La Warner gli dirà che si tratta di una sua amica d’infanzia e adolescenza, che il suo vero nome era Dee Mijers, che a Batavia (Giacarta) sono vissute insieme per anni, hanno frequentato la stessa scuola, studiato insieme. E mentre lo informa dell’amica del cuore, delle strane scoperte che il suo carattere particolare le riserverà, dirà pure di quanto avveniva a Batavia, della sua e di altre famiglie della città, della loro vita privata e pubblica, dell’isola di Giava e dell’intera Indonesia dei suoi e dei tempi passati. Per compiere un’operazione così vasta niente le verrà in soccorso poiché smarrita è la chiave del baule dove ha conservato lettere, fotografie ed altri documenti del passato suo e della sua terra d’origine. Dovrà affidarsi a ricordi personali e a quanto fin da bambina le è giunto da racconti di familiari o di altre persone. Un libro di ricordi, quindi, “L’anello della chiave” e questo contribuirà ad accrescere il tono da favola, l’atmosfera magica, che contraddistinguono molta narrativa della Haasse e la collocano tra i maggiori autori del nostro tempo, tra quelli che ancora credono nell’arte come espressione dello spirito, come fenomeno che trascende la realtà per assumere un valore, una funzione ideale, per trasformarsi in un messaggio esteso, senza limiti. Ad essa tendono e per essa s’impegnano. A ottantaquattro anni la Haasse è riuscita di nuovo, di nuovo ha sentito il bisogno di trasmettere, di comunicare delle verità superiori come nelle altre sue opere e come pochi autori ormai.
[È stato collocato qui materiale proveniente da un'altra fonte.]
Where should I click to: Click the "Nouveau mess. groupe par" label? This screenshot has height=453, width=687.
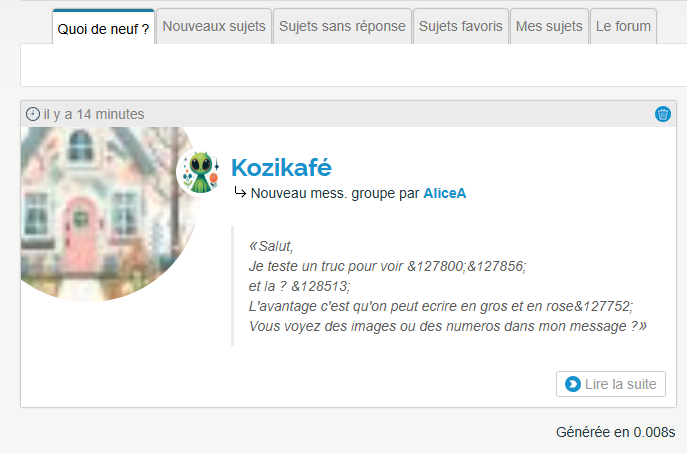tap(335, 193)
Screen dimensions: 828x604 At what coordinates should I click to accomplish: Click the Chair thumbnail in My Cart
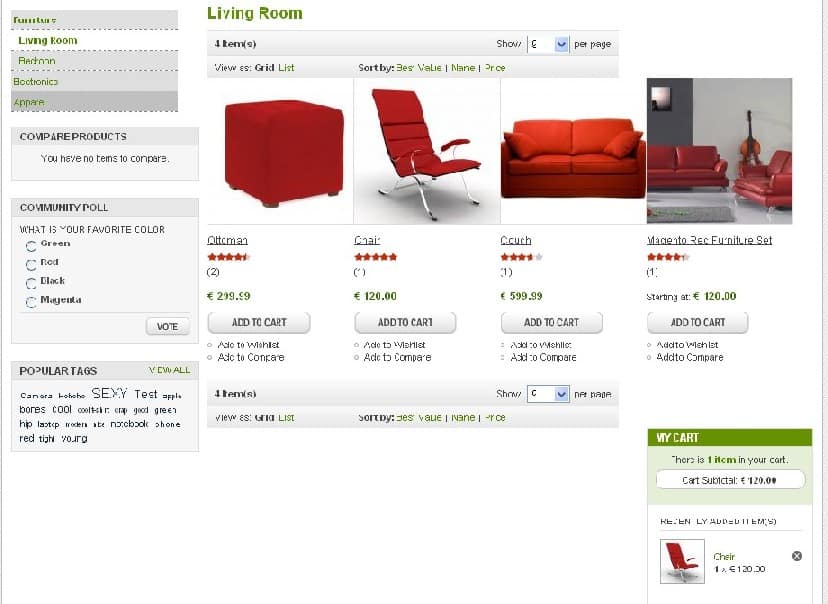point(682,561)

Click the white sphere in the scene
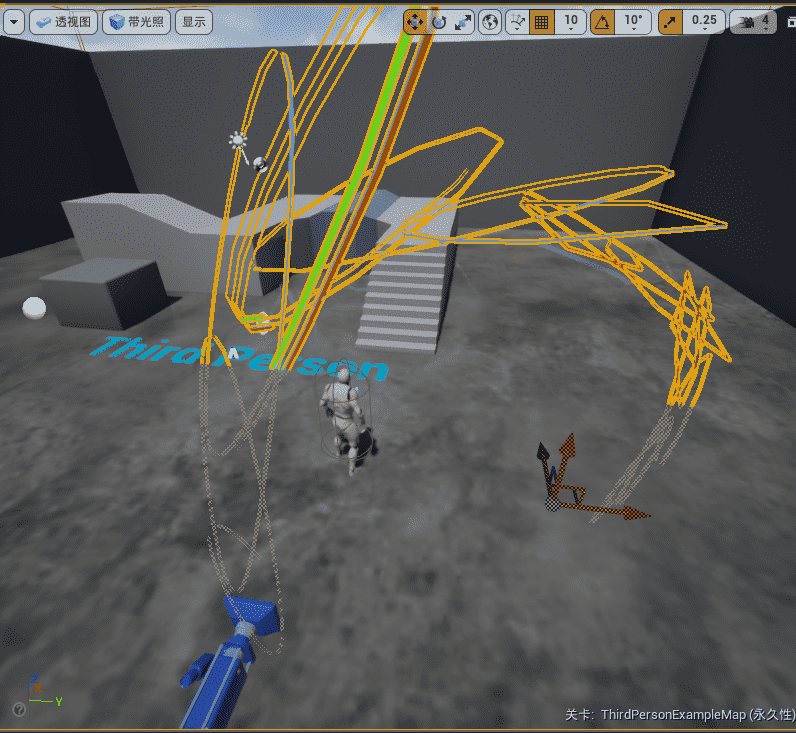[34, 308]
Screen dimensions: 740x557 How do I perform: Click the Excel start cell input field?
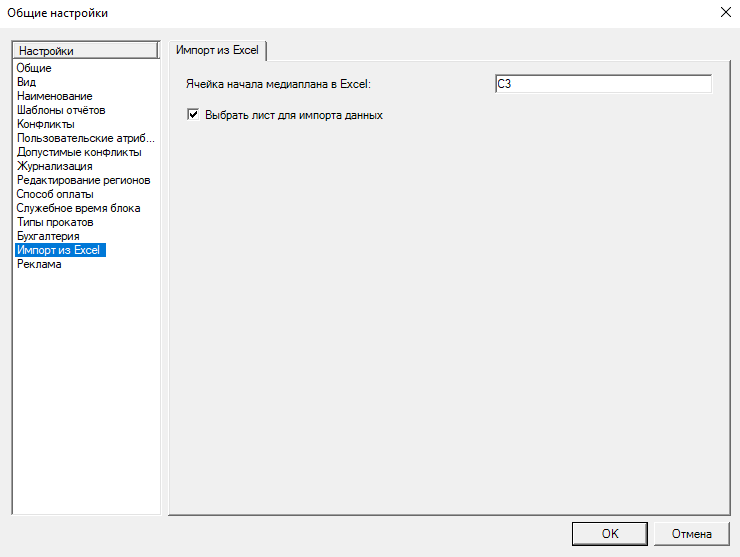602,84

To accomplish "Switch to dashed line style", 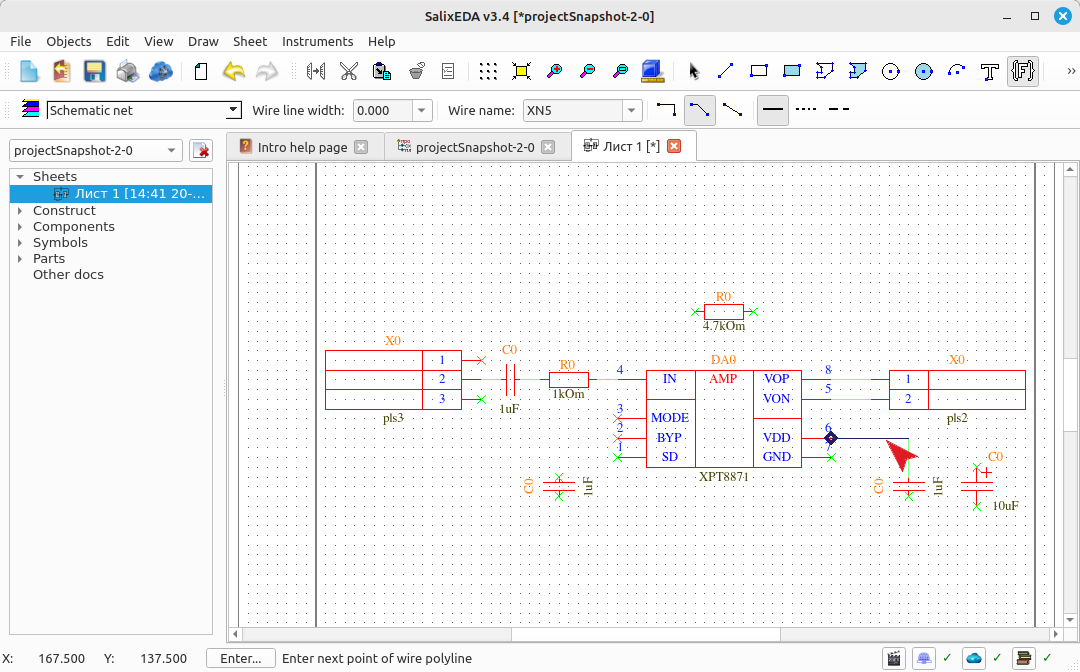I will click(839, 109).
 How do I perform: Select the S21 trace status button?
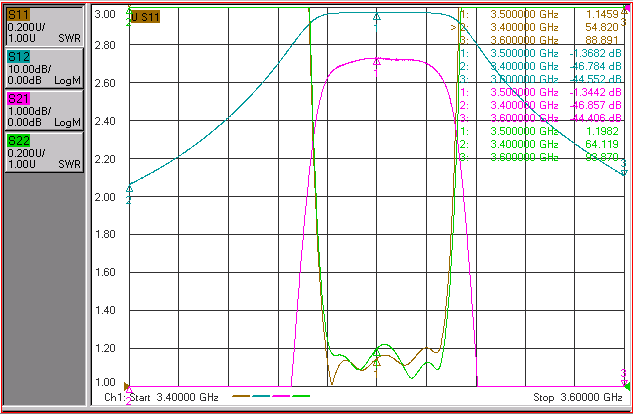tap(44, 110)
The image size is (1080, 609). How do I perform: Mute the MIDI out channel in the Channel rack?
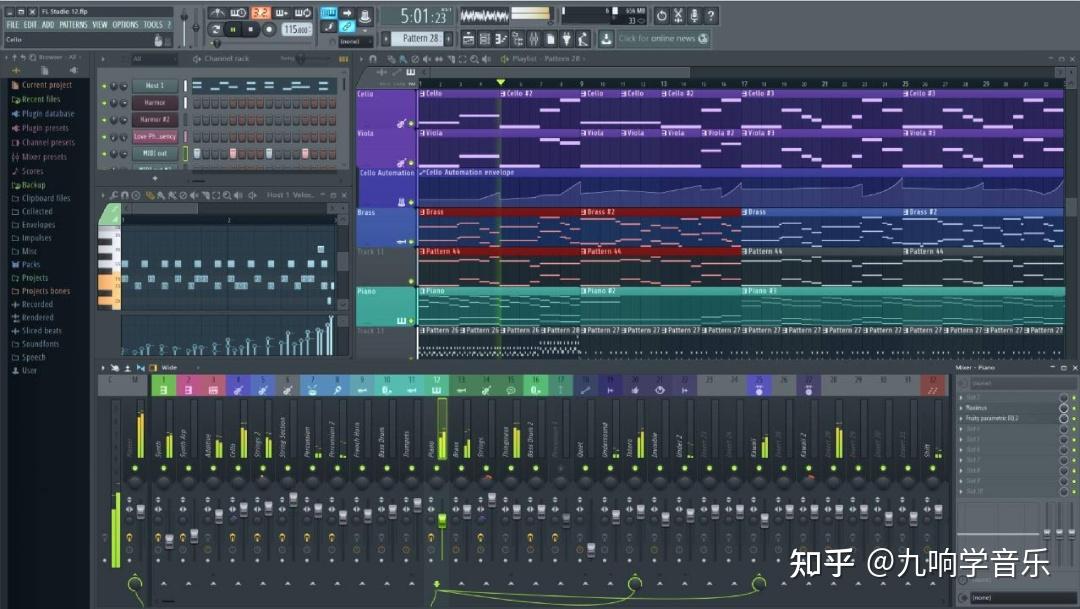[104, 153]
Ha ottenuto tanto pur con un mezzo semplice quale la sua scrittura ed anche se i disegni, i fregi “dell’anello della chiave”, che finalmente è stata trovata,  hanno rivelato di contenere   una citazione di un antico autore persiano che ammonisce chi, come lei, tanto crede nell’idea, nello spirito: “…tutto ciò che hai visto o sentito un giorno, tutto ciò che hai creduto di sapere non è più quello ma altro…”.